PASSAGE PROVIDED

╭──

This post/thread brought up an interesting thought: If we were to take this model and compare it to the athletes, it would not be the sole responsibility of the athletics department or school to pay these athletes - we would include the corporations that are creating the wealth in the college football system. In this scenario the National Institute of Health would be analogous to Budweiser or Directv. People seem to love to criticize the universities for exploiting these athletes, but aren't corporations doing the same thing. Maybe we should ask the sponsors for more money, which is specifically dedicated to create stipends for the players that are helping sell beer, chips and credit cards. Just a thought...
This is been a huge part of my reasoning that student athletes should have the ability to negotiate more. The schools make money on their coke or pepsi deal, their beer deal, their uniform deal, video game deal, their shoe deal, their radio deal, and so on. But a student athlete can't make one penny from any deal they get on their own and weren't getting anything from their likeness being used that generated revenue.

╰──

STORED RECORDS
╭──

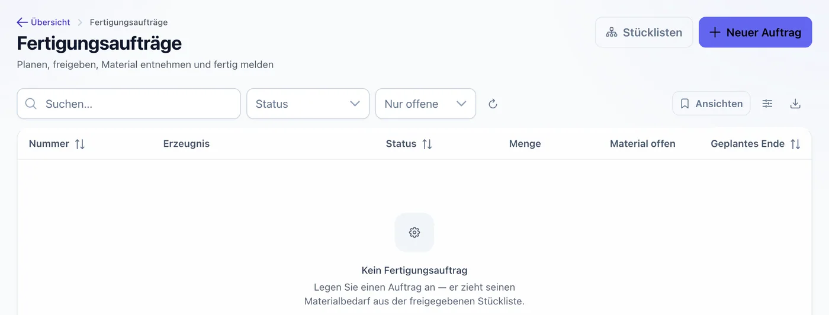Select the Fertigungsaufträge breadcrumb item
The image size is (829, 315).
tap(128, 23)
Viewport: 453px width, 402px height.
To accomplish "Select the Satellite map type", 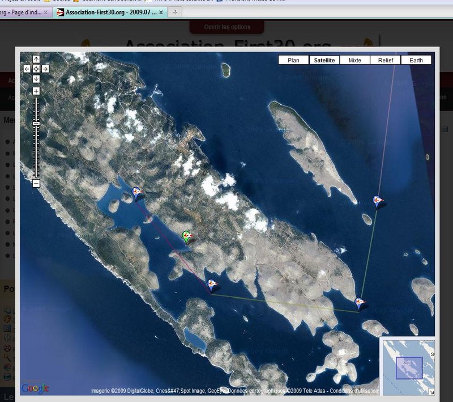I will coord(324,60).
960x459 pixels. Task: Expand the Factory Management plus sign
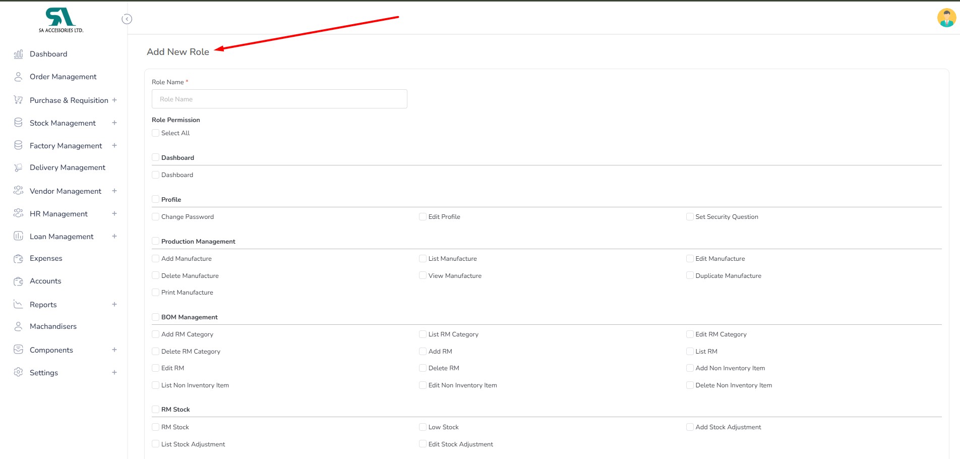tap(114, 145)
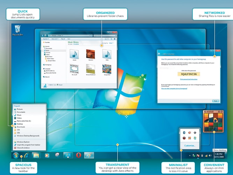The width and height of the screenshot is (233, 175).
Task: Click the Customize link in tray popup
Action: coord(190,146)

╰──
╭──

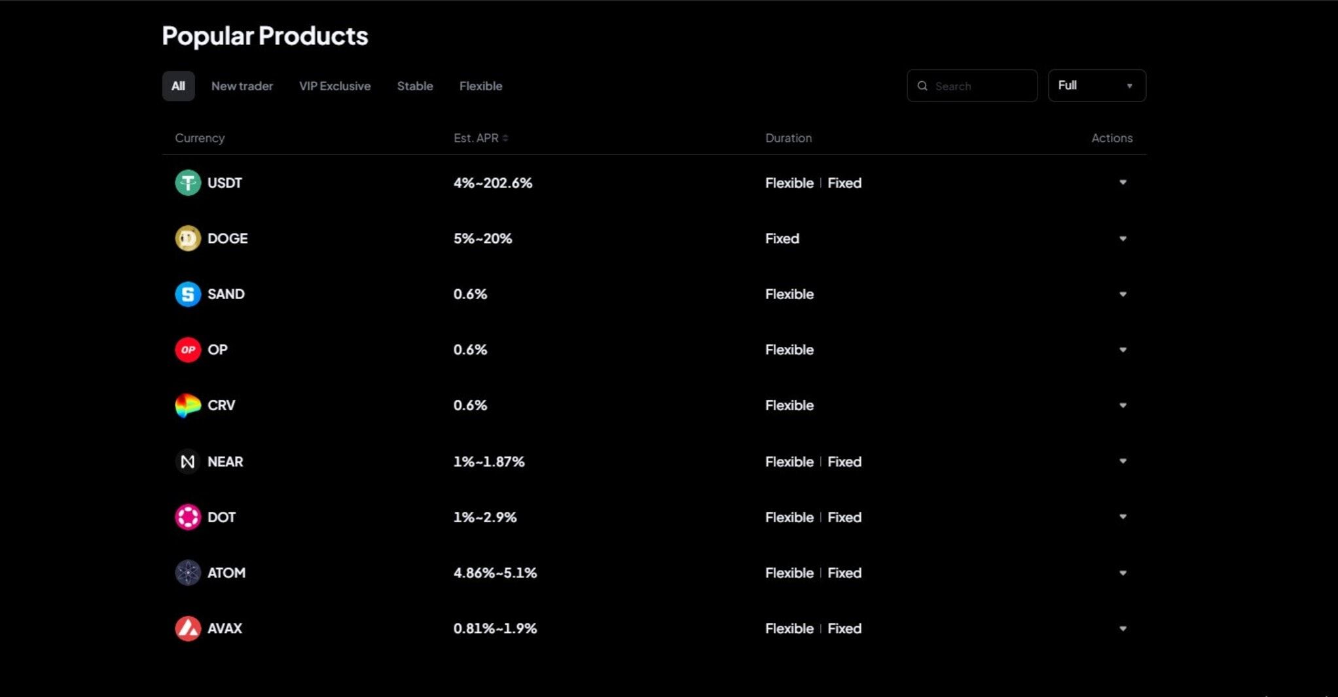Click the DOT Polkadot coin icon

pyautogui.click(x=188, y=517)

╰──
╭──

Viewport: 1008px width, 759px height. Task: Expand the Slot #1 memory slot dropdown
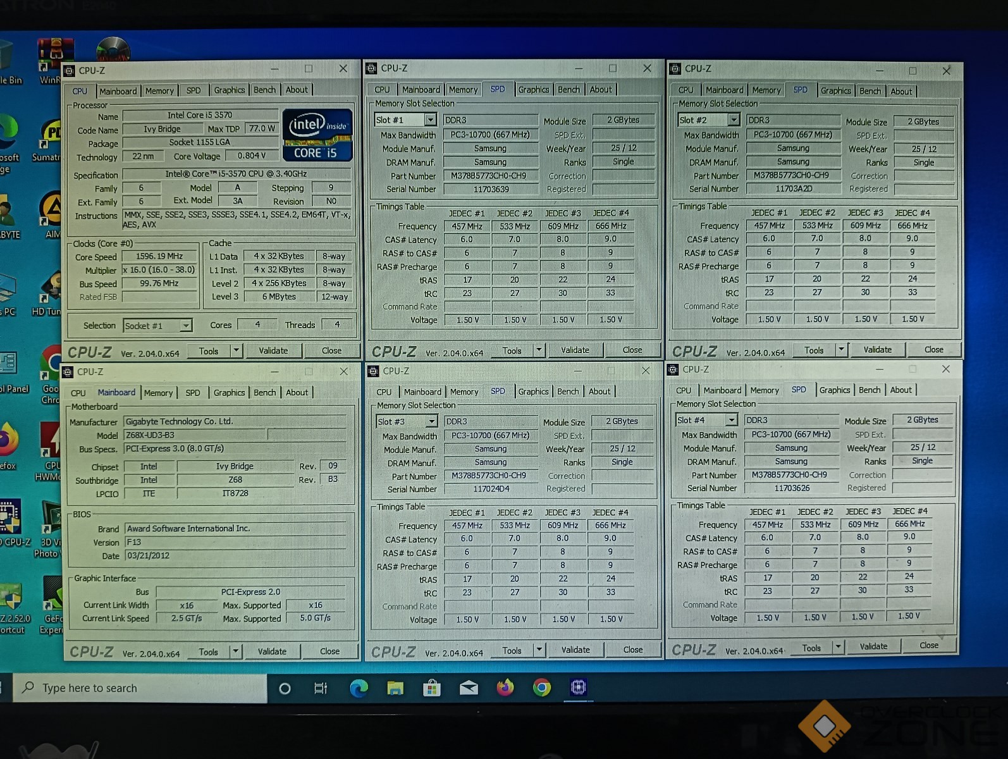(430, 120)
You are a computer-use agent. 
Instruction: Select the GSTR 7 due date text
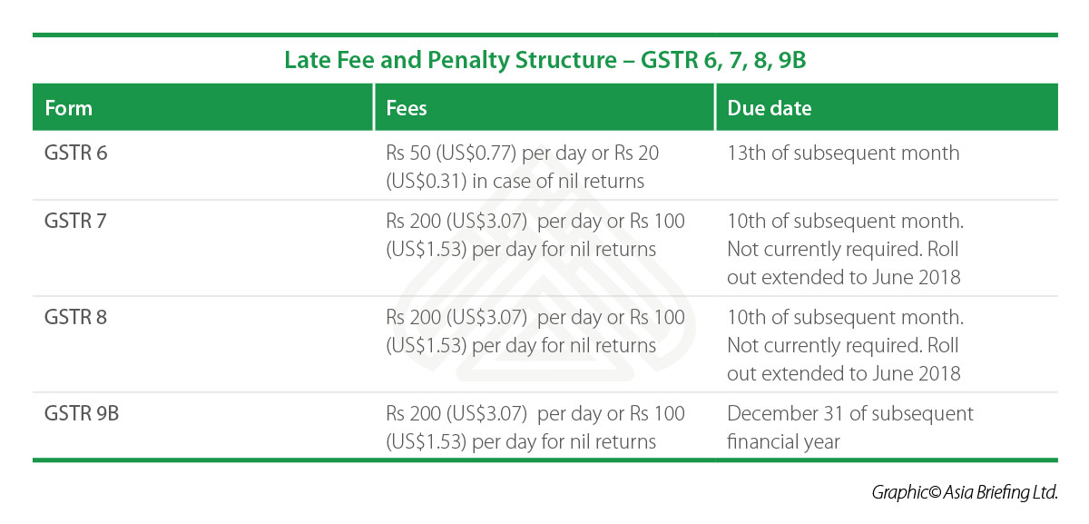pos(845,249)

╰──

Write the next part of the post about paying college athletes, picking up after its final sentence. The lines above come from a separate source and have no connection to the passage about paying college athletes.

TASK RESPONSE
I don't see how those of you that are "scholarship that doesn't pay full cost" or "full cost scholarship" is all these kids are entitled to and that they have no rights to negotiate simply because it is a monopoly. The fact that it is a monopoly is exactly the reason their needs to be regulation and the fact that these kids are making schools money in so many ways is exactly the reason there has to be a negotiation.
Again, just because the schools decided that the best way to finance sports programs that don't make money is through the ones that do is not the problem of the athletes, its the problem of the schools. If field hockey and golf are important sports at the D-1 level then let them get sponsors or fans to pay the bill or the schools can pay the bill...but expecting the cost for those sports to rest solely on the backs of the 2 or 3 profitable sports is just unfair, unreasonable and in my opinion wrong.